◆ TASK REQUIREMENTS
The output consists only of the lines from the one with "Given: Click More Actions in the Actions pane" through the end of the records, each printed exactly, and contains no pictures.

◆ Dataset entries
-------------------------

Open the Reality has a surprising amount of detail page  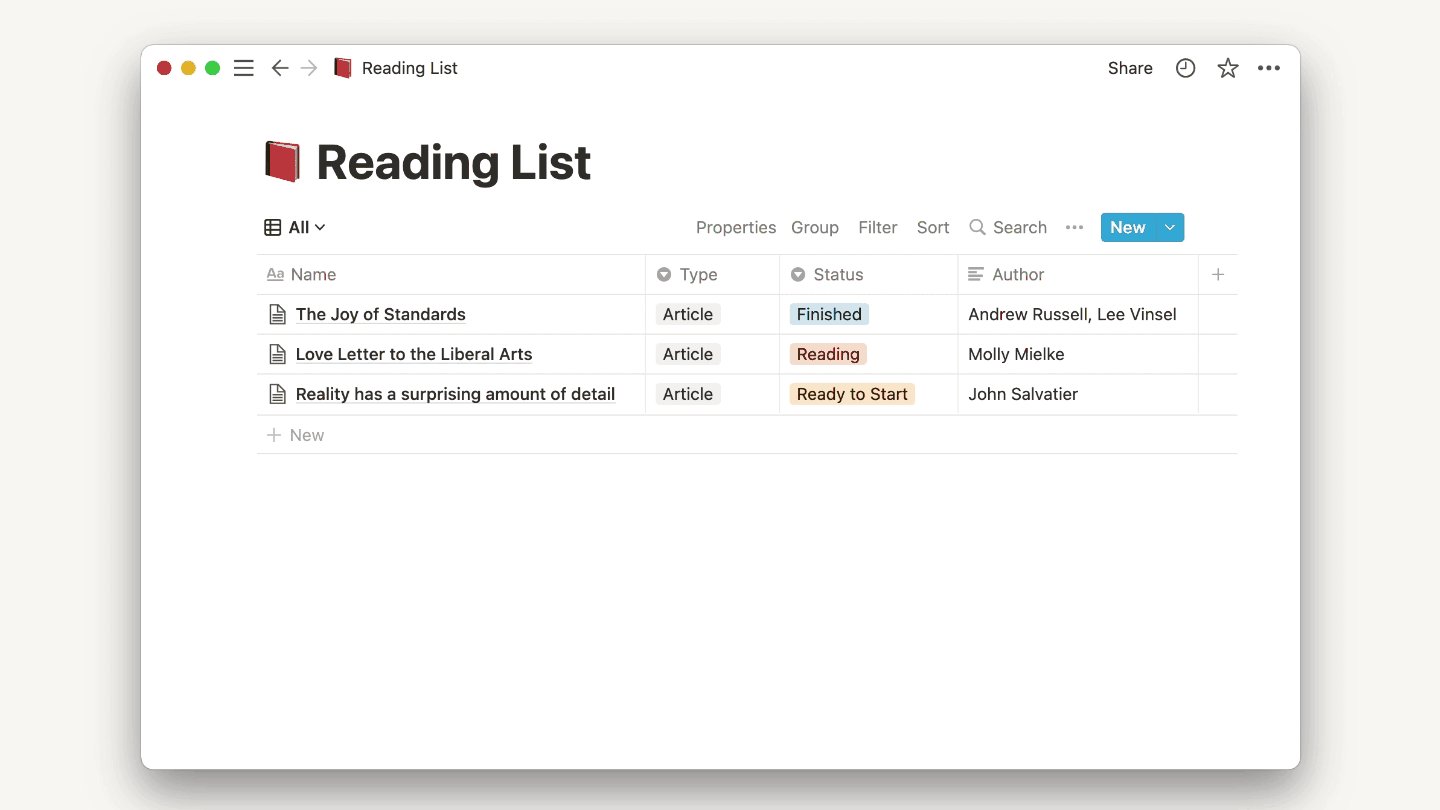click(x=454, y=394)
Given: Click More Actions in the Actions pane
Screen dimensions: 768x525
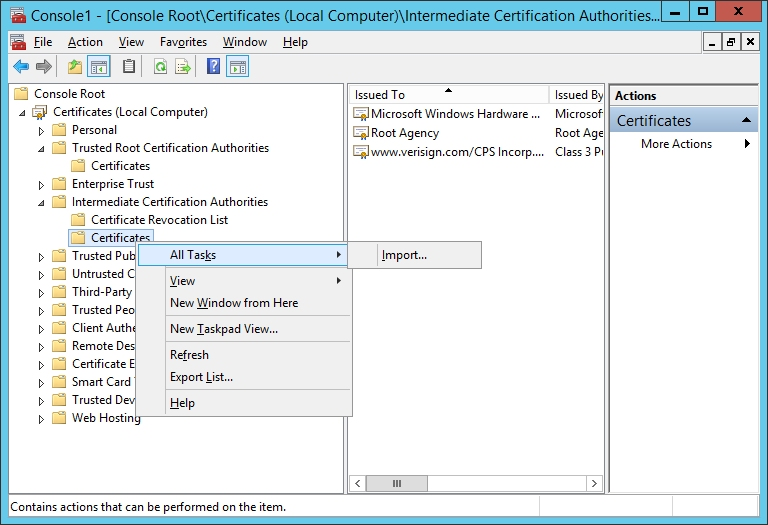Looking at the screenshot, I should [676, 144].
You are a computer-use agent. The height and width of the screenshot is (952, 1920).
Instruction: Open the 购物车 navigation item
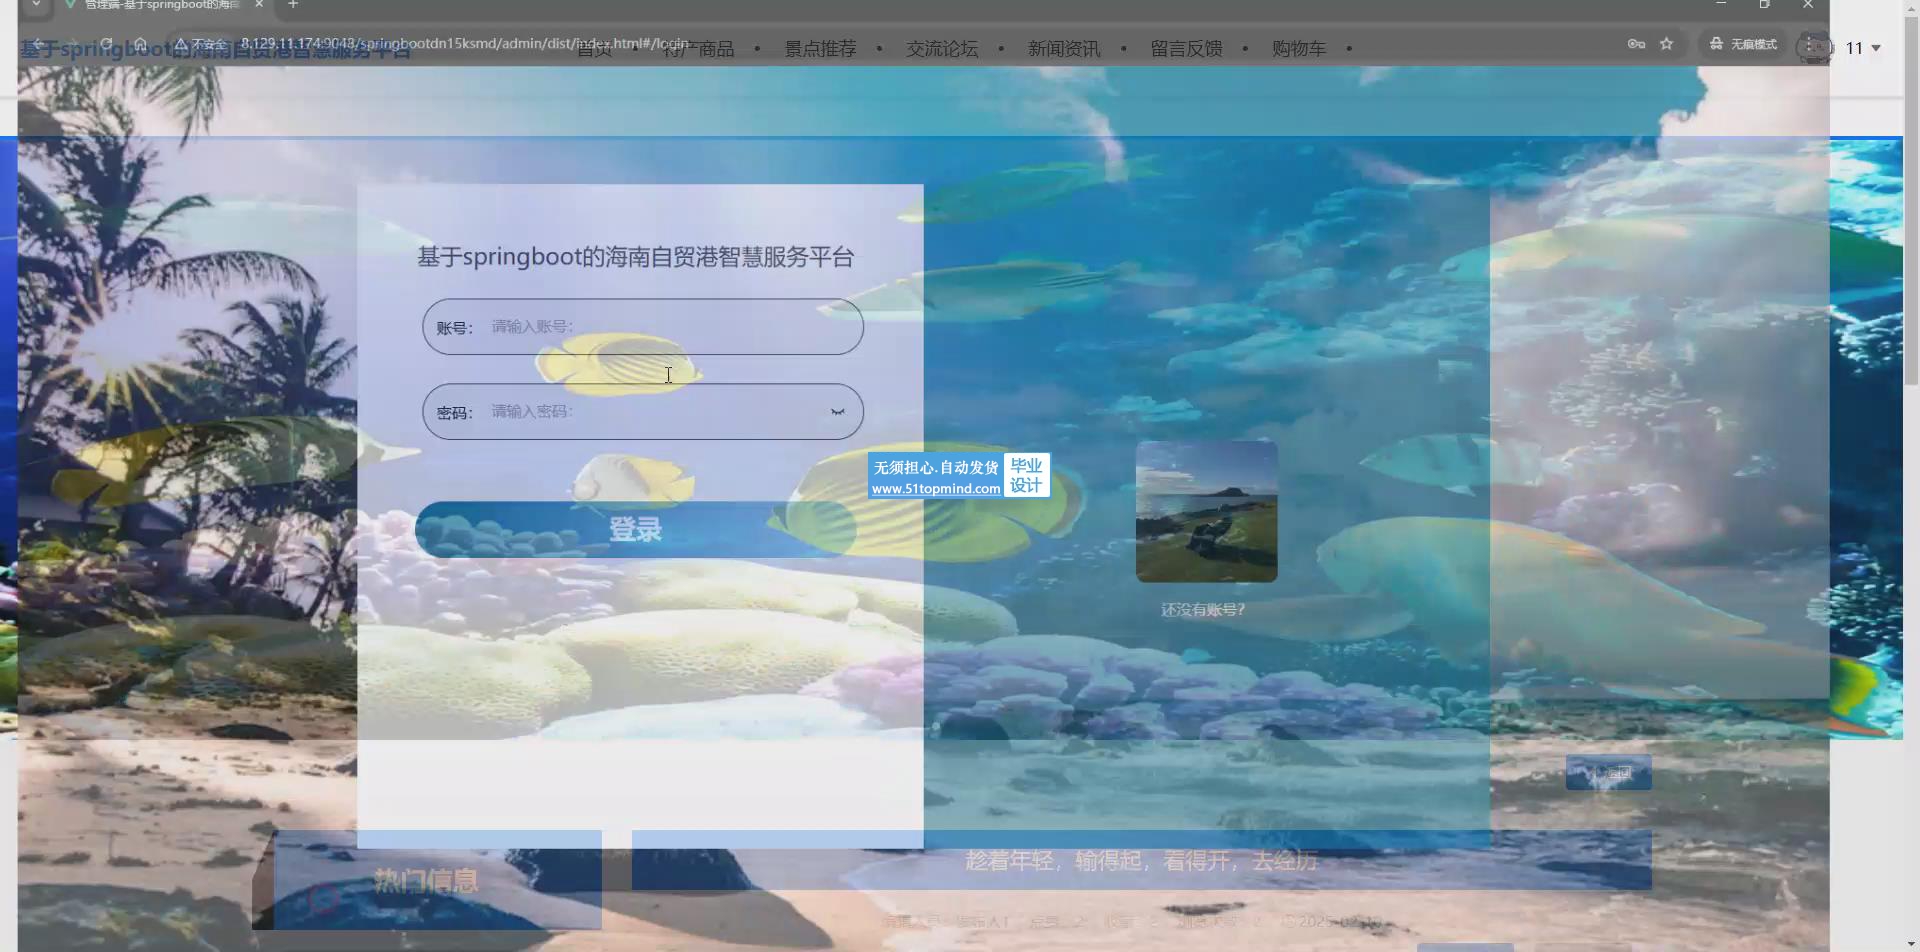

-------------------------

◆ WRITTEN RESPONSE
Given: Click More Actions in the Actions pane
Screen dimensions: 768x525
Looking at the screenshot, I should [676, 144].
You are a computer-use agent. The height and width of the screenshot is (952, 1920).
Instruction: Open the 购物车 navigation item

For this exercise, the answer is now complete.